Agir et non-agir selon les Chinois
La Chine développe dans l'Antiquité une philosophie du changement, de la mutation permanente du monde qui laisse l’avenir imprévisible et le temps incontrôlable. La seule capacité humaine importante est de savoir observer le contexte et s’y adapter de manière rapide et souple. Pour le daoïsme (école qui étudie le 道 dao: le chemin, la voie), l’homme n’a d’ailleurs pas à transformer le monde, il doit surtout l’observer et analyser la « situation-potentiel » xingshi 形势 pour être capable d’intervenir au bon moment en profitant de la configuration favorable des forces en présence.
D’influence animiste et daoïste, les croyances chinoises se fondent sur les cycles naturels, sans idée d’une Création par un Dieu : la vie des hommes obéit aux lois de la nature. Il n’y a donc pas de Transcendance, de Vérité ou d’Idéal au-dessus des hommes. La conséquence fondamentale est qu’il n’y a pas de vérité unique pour les Chinois, mais un relativisme absolu. Et pas de sentiment d’appartenance à une chapelle plus qu’à une autre ce qui va de pair avec un grand pragmatisme.
Cette influence daoïste sur les mentalités chinoises se traduit donc dans la stratégie et la conception de l’action : il s’agit du wu er wei 无而为 : le « non agir », qui ne signifie pas non-action mais plutôt non-activisme, l’idée qu’il est contre-productif de forcer les choses.
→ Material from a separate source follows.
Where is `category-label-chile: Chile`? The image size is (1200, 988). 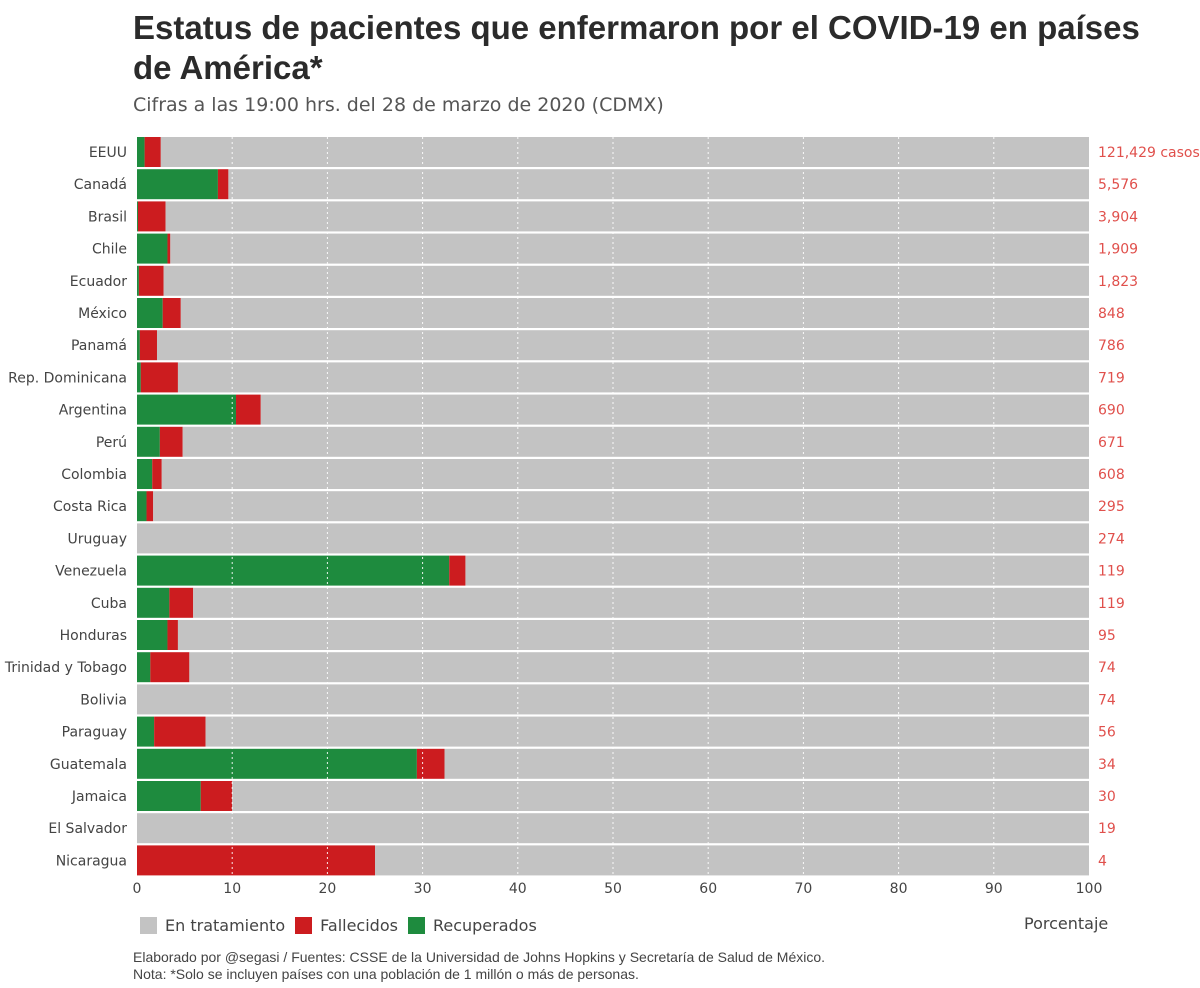
category-label-chile: Chile is located at coordinates (110, 250).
En cela il s’oppose radicalement au volontarisme occidental. Ainsi une fable bien connue de Mencius conclut qu’on ne fait pas pousser les radis en tirant dessus.
Il y a bien deux conceptions radicalement opposées de l’Efficacité qui s’affrontent – et les entreprises en sont naturellement un théâtre privilégié.En revanche, la mobilisation autour de certains idéaux, qui rassemble et motive assez bien des salariés occidentaux, ne fait pas forcément sens en Chine, et a longtemps rencontré l’incompréhension : la Qualité, la Sécurité, l’intérêt du Consommateur, autant de notions qui ne conduisent pas à un changement des comportements tant qu’ils ne représentent qu’un concept abstrait. Ainsi, quand le client final n’est pas quelqu’un que l’on connait, il est difficile pour les acheteurs chinois de prendre ses attentes de qualité ou de sécurité en considération.
Deux conceptions de l’efficacité : le comment et le pourquoi
Enfants de Descartes, les Français ont tendance à théoriser l’action avant de la mettre en œuvre. Inconsciemment le plus souvent, ils pratiquent le « doute méthodique » et la célèbre Méthode qui consiste, face à un problème, à d’abord en analyser les causes, à modéliser en généralisant le lien de cause à effet, puis à valider en confrontant la théorie à la réalité. Cette forme de raisonnement est souvent perçue comme inefficace par les Chinois car elle prend du temps :
« Les Français manquent de sens pratique, ils perdent trop de temps à chercher la cause des problèmes au lieu de les résoudre. »
« Pour les Français, les process sont plus importants que les résultats. »
L’efficacité chinoise se fonde en contraste sur la logique empirique et pragmatique du Comment ça marche? et du Comment faire?, c'est-à-dire un mode de raisonnement inductif. Après une phase préliminaire d’observation/test/essais on formalise une stratégie, sans ressentir le besoin de modélisation. C'est un agir expérimental, source d'apprentissage, qui nécessitera des réajustements.